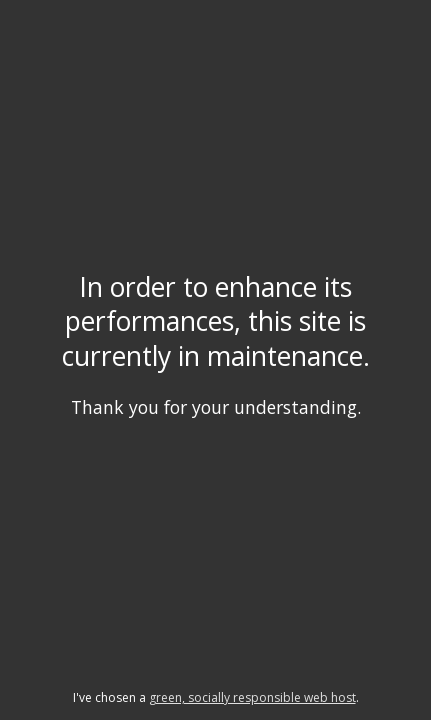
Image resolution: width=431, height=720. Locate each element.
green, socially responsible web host (252, 697)
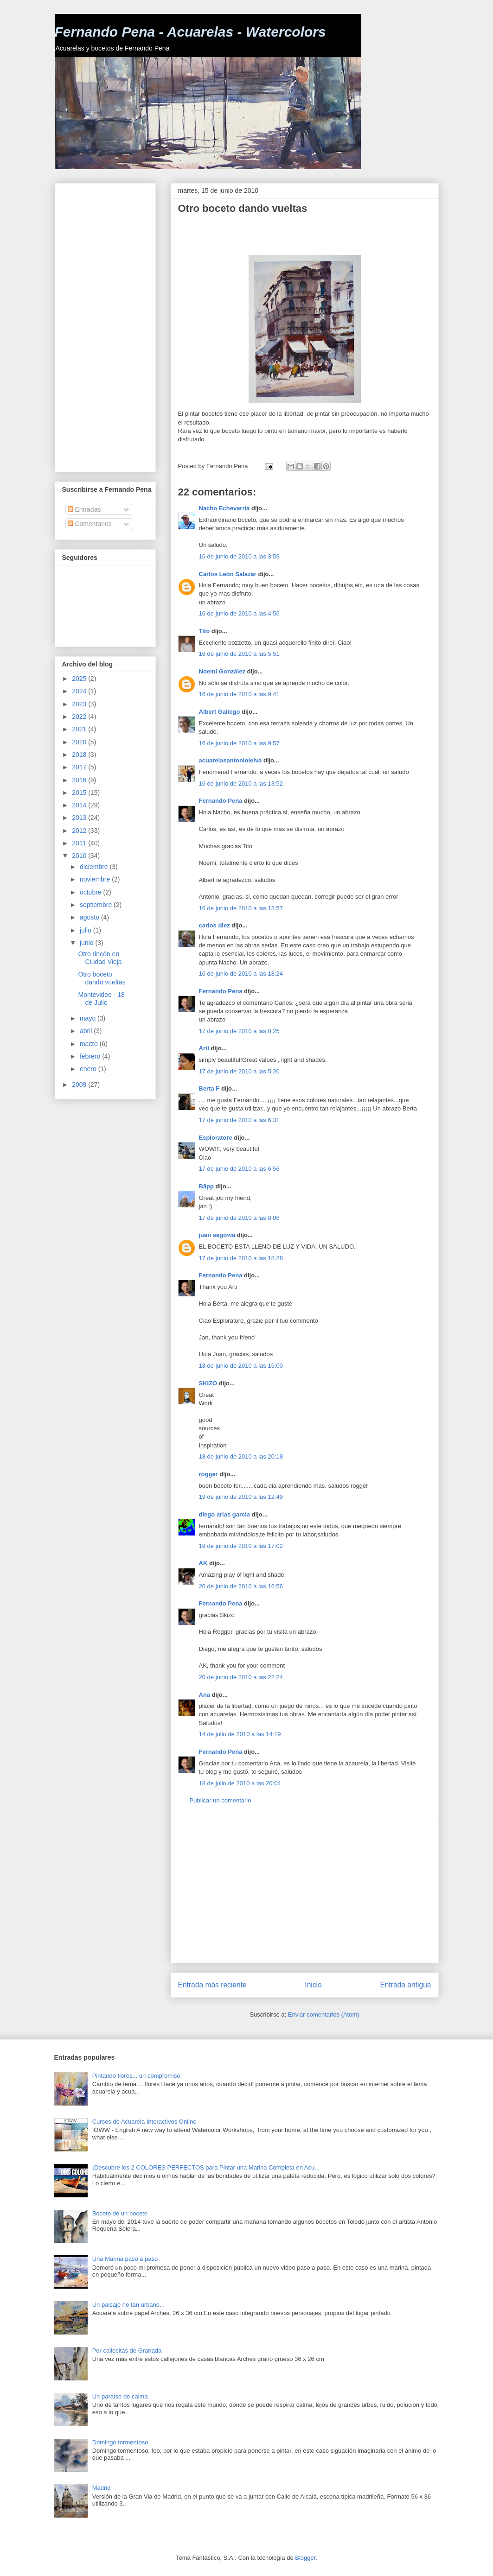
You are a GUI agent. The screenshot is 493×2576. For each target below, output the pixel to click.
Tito (204, 631)
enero (89, 1068)
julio (86, 930)
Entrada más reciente (212, 1985)
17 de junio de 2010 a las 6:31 (239, 1120)
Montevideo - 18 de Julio (101, 998)
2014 (80, 805)
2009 (80, 1084)
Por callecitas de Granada (127, 2350)
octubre (91, 892)
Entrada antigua (405, 1985)
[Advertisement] (286, 234)
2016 (80, 780)
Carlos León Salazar (227, 574)
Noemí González (222, 671)
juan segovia (217, 1234)
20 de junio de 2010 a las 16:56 (241, 1586)
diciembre (95, 866)
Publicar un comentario (220, 1800)
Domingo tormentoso (120, 2442)
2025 (80, 678)
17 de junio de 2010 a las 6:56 (239, 1168)
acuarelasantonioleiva (230, 760)
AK (203, 1563)
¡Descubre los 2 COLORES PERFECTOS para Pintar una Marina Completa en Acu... (206, 2167)
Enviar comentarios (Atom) (323, 2014)
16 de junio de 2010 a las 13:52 (241, 783)
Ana (205, 1694)
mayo (88, 1018)
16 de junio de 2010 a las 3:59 (239, 556)
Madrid (101, 2487)
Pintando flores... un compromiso (136, 2075)
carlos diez (214, 925)
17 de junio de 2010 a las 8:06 (239, 1217)
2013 (80, 817)
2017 (80, 767)
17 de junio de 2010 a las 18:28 (241, 1258)
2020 (80, 742)
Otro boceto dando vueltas (101, 978)
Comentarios (90, 523)
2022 (80, 716)
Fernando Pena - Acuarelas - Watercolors (190, 31)
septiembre (97, 904)
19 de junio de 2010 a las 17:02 (241, 1545)
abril (87, 1030)
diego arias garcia (224, 1514)
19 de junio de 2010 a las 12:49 (241, 1496)
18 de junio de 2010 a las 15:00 (241, 1365)
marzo (90, 1043)
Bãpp (206, 1186)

★ ★ ★ ★

STATED TASK: Please extract every line above word for word, leaving the pictures out of your answer.

COMPLETE RESPONSE:
Image resolution: width=431, height=720. Locate each element.
green, socially responsible web host (252, 697)
You are a GUI agent. The screenshot is 493×2576. For each target below, output the pixel to click.
Tito (204, 631)
enero (89, 1068)
julio (86, 930)
Entrada más reciente (212, 1985)
17 de junio de 2010 a las 6:31 (239, 1120)
Montevideo - 18 de Julio (101, 998)
2014 (80, 805)
2009 (80, 1084)
Por callecitas de Granada (127, 2350)
octubre (91, 892)
Entrada antigua (405, 1985)
[Advertisement] (286, 234)
2016 (80, 780)
Carlos León Salazar (227, 574)
Noemí González (222, 671)
juan segovia (217, 1234)
20 de junio de 2010 a las 16:56 (241, 1586)
diciembre (95, 866)
Publicar un comentario (220, 1800)
Domingo tormentoso (120, 2442)
2025 (80, 678)
17 de junio de 2010 a las 6:56 (239, 1168)
acuarelasantonioleiva (230, 760)
AK (203, 1563)
¡Descubre los 2 COLORES PERFECTOS para Pintar una Marina Completa en Acu... (206, 2167)
Enviar comentarios (Atom) (323, 2014)
16 de junio de 2010 a las 13:52 (241, 783)
Ana (205, 1694)
mayo (88, 1018)
16 de junio de 2010 a las 3:59 (239, 556)
Madrid (101, 2487)
Pintando flores... un compromiso (136, 2075)
carlos diez (214, 925)
17 de junio de 2010 a las 8:06 (239, 1217)
2013 (80, 817)
2017 (80, 767)
17 de junio de 2010 a las 18:28 (241, 1258)
2020 (80, 742)
Otro boceto dando vueltas (101, 978)
Comentarios (90, 523)
2022 (80, 716)
Fernando Pena - Acuarelas - Watercolors (190, 31)
septiembre (97, 904)
19 de junio de 2010 a las 17:02 (241, 1545)
abril (87, 1030)
diego arias garcia (224, 1514)
19 de junio de 2010 a las 12:49 (241, 1496)
18 de junio de 2010 a las 15:00 (241, 1365)
marzo (90, 1043)
Bãpp (206, 1186)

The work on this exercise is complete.